* _INSTRUCTIONS TO FOLLOW_:
Convert the records, starting with the line that contains "You are a computer-use" and going on through the line that contains "click(x=494, y=448)", into a two-column CSV with the columns "instruction" and "action". Give one row per record, put each field in quotation marks with its line breaks replaced by spaces, and omit the pictures.

* _DATA SUPPLIED_:
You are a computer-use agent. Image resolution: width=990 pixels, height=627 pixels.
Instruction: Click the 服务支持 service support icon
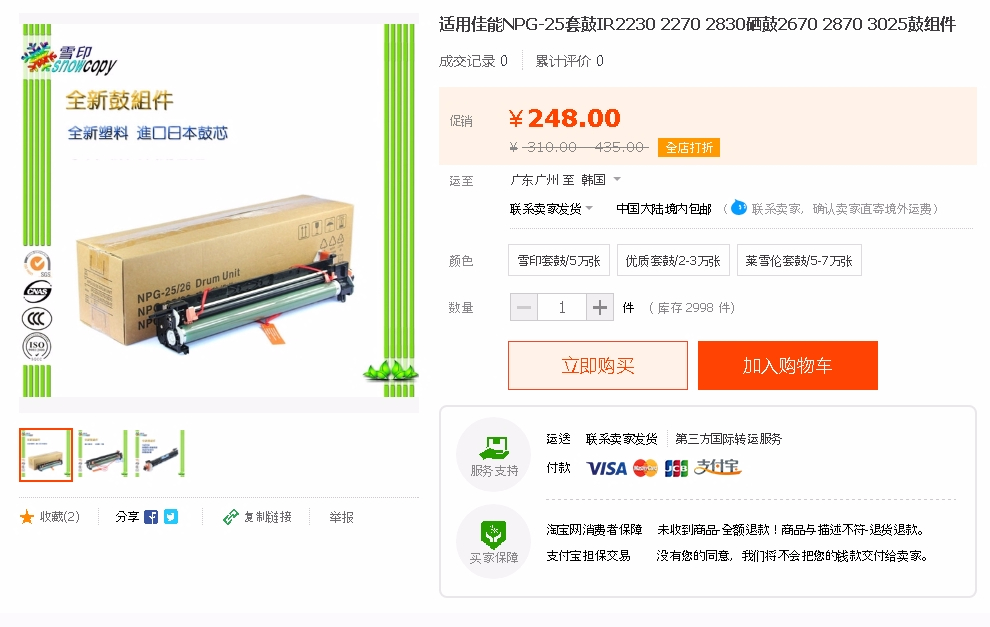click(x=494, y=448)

--

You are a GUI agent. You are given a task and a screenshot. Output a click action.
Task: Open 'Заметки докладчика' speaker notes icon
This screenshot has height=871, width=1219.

* _SOLVED PROBLEM_:
instruction,action
"You are a computer-use agent. Image resolution: width=990 pixels, height=627 pixels. Instruction: Click the 服务支持 service support icon","click(x=494, y=448)"